-- start EXCERPT --

Appeals Court Pauses Litigation over Clean Power Plan

The Nicholas Institute for Environmental Policy Solutions at Duke University

Last week President Donald Trump’s bid to rescind the Clean Power Plan (CPP), which seeks to regulate emissions from existing fossil fuel-fired power plants, was made easier by a Court of Appeals ruling that put a 26-state lawsuit challenging the plan on hold for 60 days without deciding on the plan’s legality. That decision followed a Department of Justice request—amid objections of 18 states, several cities and other groups—to halt the case. The court also granted a similar request to halt a regulation setting emissions limits for future power plants.

The ruling was a win for U.S. Environmental Protection Agency (EPA) head Scott Pruitt, who is working on the president’s behalf to review the Clean Power Plan. But it did not give him his desired unlimited hiatus, or “abeyance,” which would have put the case on hold while the EPA decides what to do about controlling carbon dioxide emissions from existing fossil fuel-fired power plants—an EPA mandate, under the Clean Air Act, that the Supreme Court has repeatedly upheld. Instead, the litigants were given two weeks to submit briefs on whether the Clean Power Plan should be “remanded”—sent back to the EPA in lieu of the court deciding the case.

An EPA spokesperson acknowledged Pruitt’s partial victory.

“Pursuant to the president’s executive order, Administrator [Scott] Pruitt has already announced that EPA is reviewing  the Obama Administration’s Clean Power Plan,” said J.P. Freire. “We are pleased that this order gives EPA the opportunity to proceed with that process.”

-- end EXCERPT --

▸ **DIRECTIVE A**: Can you repeat, word for word, the passage of the Clean Power Plan article starting at "The ruling was" and ending at "deciding the case."?
▸ **DIRECTIVE B**: How does the Clean Power Plan article go on after its final sentence? Write the continuation.

-- start INFORMATION SUPPLIED --

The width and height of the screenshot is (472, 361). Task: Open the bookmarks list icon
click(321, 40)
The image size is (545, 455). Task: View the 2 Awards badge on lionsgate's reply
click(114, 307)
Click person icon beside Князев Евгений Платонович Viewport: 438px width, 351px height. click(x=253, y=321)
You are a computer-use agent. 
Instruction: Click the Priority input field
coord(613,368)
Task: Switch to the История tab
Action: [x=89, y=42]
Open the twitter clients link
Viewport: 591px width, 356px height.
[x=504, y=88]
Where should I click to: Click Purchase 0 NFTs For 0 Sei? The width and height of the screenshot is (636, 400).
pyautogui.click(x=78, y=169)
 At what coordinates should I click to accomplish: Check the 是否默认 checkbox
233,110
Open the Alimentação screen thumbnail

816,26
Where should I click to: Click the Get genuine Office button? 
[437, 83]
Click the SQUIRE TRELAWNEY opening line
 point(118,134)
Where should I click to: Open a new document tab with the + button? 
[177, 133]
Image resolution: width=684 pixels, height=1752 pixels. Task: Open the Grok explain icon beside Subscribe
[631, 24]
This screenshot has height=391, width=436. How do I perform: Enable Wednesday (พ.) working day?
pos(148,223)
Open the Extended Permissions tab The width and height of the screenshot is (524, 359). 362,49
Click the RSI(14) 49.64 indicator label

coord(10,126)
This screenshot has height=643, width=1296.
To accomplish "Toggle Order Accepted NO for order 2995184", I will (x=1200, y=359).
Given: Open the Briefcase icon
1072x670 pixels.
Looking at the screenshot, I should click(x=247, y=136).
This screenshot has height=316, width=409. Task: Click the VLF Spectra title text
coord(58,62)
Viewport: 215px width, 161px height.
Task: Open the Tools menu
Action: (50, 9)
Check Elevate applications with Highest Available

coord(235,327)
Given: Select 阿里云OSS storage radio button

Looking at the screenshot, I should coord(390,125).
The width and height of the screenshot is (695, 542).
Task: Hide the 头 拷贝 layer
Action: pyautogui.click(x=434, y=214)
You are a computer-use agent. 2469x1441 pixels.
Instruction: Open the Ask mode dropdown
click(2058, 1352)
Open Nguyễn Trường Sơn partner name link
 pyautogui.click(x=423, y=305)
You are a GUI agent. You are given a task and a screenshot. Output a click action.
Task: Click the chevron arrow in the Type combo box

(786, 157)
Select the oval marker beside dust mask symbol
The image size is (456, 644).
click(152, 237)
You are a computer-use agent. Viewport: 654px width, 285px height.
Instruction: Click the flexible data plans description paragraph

-- end INFORMATION SUPPLIED --

▸ **RESULT A**:
The ruling was a win for U.S. Environmental Protection Agency (EPA) head Scott Pruitt, who is working on the president’s behalf to review the Clean Power Plan. But it did not give him his desired unlimited hiatus, or “abeyance,” which would have put the case on hold while the EPA decides what to do about controlling carbon dioxide emissions from existing fossil fuel-fired power plants—an EPA mandate, under the Clean Air Act, that the Supreme Court has repeatedly upheld. Instead, the litigants were given two weeks to submit briefs on whether the Clean Power Plan should be “remanded”—sent back to the EPA in lieu of the court deciding the case.

▸ **RESULT B**:
Others acknowledged that the court will probably never rule on the Clean Power Plan’s legality and that today’s order probably hastened the regulation’s demise.

“If the court had upheld the rule, it wouldn’t have prevented the new administration from revoking it, but it might have made this effort harder,” said Jeffrey Holmstead, a partner at Bracewell and a former EPA air chief (subscription). “At the very least, today’s ruling means that it will not take as long for the administration to undo the Clean Power Plan.” He added that “I don’t think the D.C. Circuit has ever gone ahead and decided on the legality of a rule when a new administration says it plans to rescind or revise it.”

New York Attorney General Eric Schneiderman, who leads the CPP defense, vowed to fight on in court, stating that “Today’s temporary pause in the litigation does not relieve EPA of its legal obligation to limit carbon pollution from its largest source: fossil-fueled power plants.”

Executive Order Could Expand U.S. Offshore Drilling

Last week, President Donald Trump signed an executive order that initiates the process of undoing former President Obama’s restrictions on offshore oil and natural gas drilling. The action could expand offshore energy development by issuing a multi-year review of oil and gas drilling in federally prohibited waters as well as an evaluation of the status of marine sanctuaries. Specifically, the America-First Offshore Energy Strategy instructs the Interior Department to revise the Obama administration’s five-year plan for leasing federal waters and the Commerce Department to refrain from naming or expanding marine sanctuaries and to review existing ones.

At the signing ceremony, Trump emphasized that he is rescinding Obama’s executive action to indefinitely put much of U.S. Arctic waters and some of the Atlantic off limits to drillers.

“It reverses the previous administration’s Arctic leasing ban. So, you hear that? It reverses the previous administration’s Arctic leasing ban,” said the president.

But whether the Trump administration can actually reverse this separate offshore drilling ban is unclear. In issuing the ban, Obama used an obscure provision of the 1953 Outer Continental Shelf Lands Act. That act does not explicitly allow a president to get rid of a designation.

Also unclear is the impact of the order, which comes as low oil prices and soaring onshore production have significantly dampened industry demand for offshore leases.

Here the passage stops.